Our broad concerns are significant:

  • While the AVC is an agreement between the attorney general and Aetna dismissing their lawsuit, the provisions impact on many other parties, including networks, groups, and physicians, and create affirmative obligations that they must generally comply with, even though they weren't parties to the suit and did not participate in the negotiations for the AVC.
  • In our view, the AVC missed a great opportunity to lay out for the world how managed care should be conducted in Texas. Instead, it makes some modest improvement to the way things are. While an improvement in some limited areas (notice before unilateral contract modifications), the AVC fails to correct other more fundamental problems (the right to unilaterally modify contract terms). What is sad here is the missed opportunity to establish a future direction that truly meets patient needs.
  • The process for getting input from the community was inadequate. Patients, physicians, and other health care professionals all could have contributed to a much better product that would have had strong backing and support. Instead, we and others believe parts of the agreement reflect a lack of understanding about how things are done in managed care and how the AVC impacts operationally.
  • In places, the agreement is so ambiguous it does not really let us know what is meant. For example, some who have read the agreement cannot tell whether capitation is allowed.

Throughout this process, TMA and AMA have worked as a team, sharing information, meeting jointly with representatives of the attorney general and Aetna, and developing a comprehensive set of comments detailing each and every concern about the AVC. We will be seeking clarifications and improvements from the attorney general at every opportunity. We will be vigilant as the next two cases are negotiated so that a better outcome is achieved.
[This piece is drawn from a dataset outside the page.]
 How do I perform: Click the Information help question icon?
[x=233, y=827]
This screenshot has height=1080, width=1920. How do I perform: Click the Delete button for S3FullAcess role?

Why this high level of joint activity? First, that's the way organized medicine is supposed to and does work: sharing skills and expertise across organizational lines to get the job done. But also because this agreement is important to Texas. Not only are there still two more lawsuits to settle (PacifiCare and Humana), but also we need to be sure that the agreement is as clear and enforceable to Aetna as possible. From the AMA's perspective, this agreement is important because of the national implications. How will it influence other attorneys general? How will it influence state legislatures and regulators across the country? And, of course, how will it influence Congress?

It is sometimes difficult for the practicing physician struggling daily with an indifferent or antagonistic managed care organization to realize that only through the combined voices of the profession can organized medicine effectively advocate for the restoration, and preservation, of the patient-physician relationship. Now, more than ever, medicine's voice can be heard only when we stand together - at the statehouse, at the courthouse, and in the halls of the US Congress.